Myles William Patrick O'Reilly (13 March 1825 in Balbriggan, Ireland – 6 February 1880 in Dublin, Ireland) was a Catholic soldier, MP and publicist.

He was the only son of William O'Reilly of Thomastown (Knock Abbey) Castle, County Louth and was educated at Ushaw College in County Durham and at London University. He entered the Middle Temple in 1848. He succeeded his father to Knock Abbey Castle in 1844 and was selected High Sheriff of Louth for 1848–49.

Career

He was commissioned a captain in the Louth Rifles in 1854, a British militia unit.

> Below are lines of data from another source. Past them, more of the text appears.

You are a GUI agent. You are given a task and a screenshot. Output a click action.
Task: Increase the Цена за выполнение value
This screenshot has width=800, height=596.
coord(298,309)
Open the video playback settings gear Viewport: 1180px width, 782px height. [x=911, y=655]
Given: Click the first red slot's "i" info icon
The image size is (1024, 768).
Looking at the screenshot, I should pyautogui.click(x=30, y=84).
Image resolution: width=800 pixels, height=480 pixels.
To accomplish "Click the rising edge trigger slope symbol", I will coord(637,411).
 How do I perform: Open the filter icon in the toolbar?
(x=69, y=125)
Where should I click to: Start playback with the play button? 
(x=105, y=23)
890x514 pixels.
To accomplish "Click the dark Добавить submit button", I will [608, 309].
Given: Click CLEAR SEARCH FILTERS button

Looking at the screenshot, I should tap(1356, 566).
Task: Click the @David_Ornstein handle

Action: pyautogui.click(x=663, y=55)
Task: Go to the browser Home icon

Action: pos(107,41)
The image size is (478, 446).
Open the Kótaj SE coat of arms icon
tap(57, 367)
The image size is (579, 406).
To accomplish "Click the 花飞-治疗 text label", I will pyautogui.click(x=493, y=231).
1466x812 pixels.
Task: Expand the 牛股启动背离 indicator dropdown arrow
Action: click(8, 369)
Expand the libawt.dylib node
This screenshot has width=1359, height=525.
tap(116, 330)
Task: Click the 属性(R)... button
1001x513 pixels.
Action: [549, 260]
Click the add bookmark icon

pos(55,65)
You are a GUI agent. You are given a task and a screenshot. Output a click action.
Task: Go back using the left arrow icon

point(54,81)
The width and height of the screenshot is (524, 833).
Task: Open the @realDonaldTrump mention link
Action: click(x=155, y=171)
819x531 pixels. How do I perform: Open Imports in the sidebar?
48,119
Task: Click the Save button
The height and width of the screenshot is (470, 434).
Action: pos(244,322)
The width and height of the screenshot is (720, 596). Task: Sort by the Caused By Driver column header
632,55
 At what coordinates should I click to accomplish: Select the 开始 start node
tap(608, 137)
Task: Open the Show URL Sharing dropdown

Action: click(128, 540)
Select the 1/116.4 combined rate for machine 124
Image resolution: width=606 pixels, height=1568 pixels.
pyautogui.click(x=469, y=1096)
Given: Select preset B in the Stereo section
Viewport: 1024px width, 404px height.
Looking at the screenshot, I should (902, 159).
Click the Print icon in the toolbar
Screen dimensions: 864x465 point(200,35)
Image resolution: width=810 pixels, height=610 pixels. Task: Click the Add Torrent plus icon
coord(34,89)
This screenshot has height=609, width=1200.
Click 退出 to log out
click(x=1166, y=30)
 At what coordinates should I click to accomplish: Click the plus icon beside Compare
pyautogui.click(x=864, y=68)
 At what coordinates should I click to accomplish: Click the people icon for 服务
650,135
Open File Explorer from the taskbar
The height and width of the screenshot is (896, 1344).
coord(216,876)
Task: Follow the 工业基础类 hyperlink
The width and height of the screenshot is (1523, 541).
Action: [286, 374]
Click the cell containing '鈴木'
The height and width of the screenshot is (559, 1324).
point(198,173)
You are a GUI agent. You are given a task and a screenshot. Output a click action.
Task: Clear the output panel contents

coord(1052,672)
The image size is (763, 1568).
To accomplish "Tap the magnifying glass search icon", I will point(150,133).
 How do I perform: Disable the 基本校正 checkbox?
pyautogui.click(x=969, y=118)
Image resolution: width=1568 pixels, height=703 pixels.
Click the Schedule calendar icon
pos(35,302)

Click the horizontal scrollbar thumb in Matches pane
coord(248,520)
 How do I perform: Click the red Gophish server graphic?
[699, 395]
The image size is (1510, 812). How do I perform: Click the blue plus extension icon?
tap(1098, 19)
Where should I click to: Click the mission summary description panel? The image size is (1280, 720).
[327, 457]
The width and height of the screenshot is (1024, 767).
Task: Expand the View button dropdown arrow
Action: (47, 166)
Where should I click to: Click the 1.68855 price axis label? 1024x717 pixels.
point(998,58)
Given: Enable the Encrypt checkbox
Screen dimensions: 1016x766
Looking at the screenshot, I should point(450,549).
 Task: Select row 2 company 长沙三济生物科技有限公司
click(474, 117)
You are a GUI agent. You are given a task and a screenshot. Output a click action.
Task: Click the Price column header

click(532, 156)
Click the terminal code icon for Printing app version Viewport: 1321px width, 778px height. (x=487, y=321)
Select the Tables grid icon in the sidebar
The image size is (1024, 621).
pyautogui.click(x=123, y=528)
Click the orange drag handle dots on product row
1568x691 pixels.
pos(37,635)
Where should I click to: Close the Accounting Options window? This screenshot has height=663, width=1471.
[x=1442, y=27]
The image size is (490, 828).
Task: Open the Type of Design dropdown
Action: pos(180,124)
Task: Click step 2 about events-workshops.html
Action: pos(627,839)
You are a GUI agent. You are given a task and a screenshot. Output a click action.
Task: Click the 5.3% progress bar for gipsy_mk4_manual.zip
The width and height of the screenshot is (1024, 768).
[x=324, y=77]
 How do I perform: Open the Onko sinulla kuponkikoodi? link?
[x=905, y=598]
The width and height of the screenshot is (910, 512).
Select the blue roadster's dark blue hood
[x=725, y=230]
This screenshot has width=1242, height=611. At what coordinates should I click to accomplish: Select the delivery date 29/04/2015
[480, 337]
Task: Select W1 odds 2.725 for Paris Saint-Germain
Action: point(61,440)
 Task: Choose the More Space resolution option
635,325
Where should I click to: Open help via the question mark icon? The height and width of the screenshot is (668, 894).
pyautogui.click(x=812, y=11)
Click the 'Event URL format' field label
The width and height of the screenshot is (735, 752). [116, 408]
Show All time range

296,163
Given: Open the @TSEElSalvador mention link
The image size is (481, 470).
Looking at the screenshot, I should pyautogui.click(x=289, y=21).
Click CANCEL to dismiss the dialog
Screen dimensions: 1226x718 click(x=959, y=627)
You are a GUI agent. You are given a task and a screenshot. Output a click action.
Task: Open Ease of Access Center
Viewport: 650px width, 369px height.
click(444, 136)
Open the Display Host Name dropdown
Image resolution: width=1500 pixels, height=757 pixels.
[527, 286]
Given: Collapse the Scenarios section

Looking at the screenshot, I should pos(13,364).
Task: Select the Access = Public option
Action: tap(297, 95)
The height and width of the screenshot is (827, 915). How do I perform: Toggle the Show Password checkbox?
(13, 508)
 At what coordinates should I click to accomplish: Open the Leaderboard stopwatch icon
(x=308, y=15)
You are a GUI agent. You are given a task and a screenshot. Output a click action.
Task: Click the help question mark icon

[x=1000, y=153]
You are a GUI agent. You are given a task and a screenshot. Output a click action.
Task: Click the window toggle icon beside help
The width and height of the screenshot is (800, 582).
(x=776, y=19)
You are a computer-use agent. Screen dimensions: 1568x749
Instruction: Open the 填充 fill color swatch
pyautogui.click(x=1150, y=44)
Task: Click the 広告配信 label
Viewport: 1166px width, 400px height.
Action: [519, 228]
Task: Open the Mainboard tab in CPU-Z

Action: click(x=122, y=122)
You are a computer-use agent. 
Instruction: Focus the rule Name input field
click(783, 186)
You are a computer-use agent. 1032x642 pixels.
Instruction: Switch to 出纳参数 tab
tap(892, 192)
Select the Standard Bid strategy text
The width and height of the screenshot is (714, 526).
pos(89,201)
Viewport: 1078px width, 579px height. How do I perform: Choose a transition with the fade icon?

When the Roman crisis arose he offered his services to Pope Pius IX against Giuseppe Garibaldi who had launched the "Expedition of the Thousand". Raising and leading an Irish battalion of 900 men, known as "The Battalion of St Patrick", he fought in the 18-day war until the surrender of Spoleto in September 1860. On the losing side at the Battle of Castelfidardo, the Papal States were soon reduced to the province of Lazio around Rome. Some of his men joined the "Papal Zouaves" after the war.

Subsequently, he was elected a Member of Parliament for the Longford division from 1862 to 1879, when he was appointed the Assistant Commissioner of Intermediate Education, and was one of the founders of the Irish Home Rule League (1873–82). In addition to his historical Sufferings for the Faith in Ireland (1868), his pen was ever active in defence of the Holy See and Catholic interests.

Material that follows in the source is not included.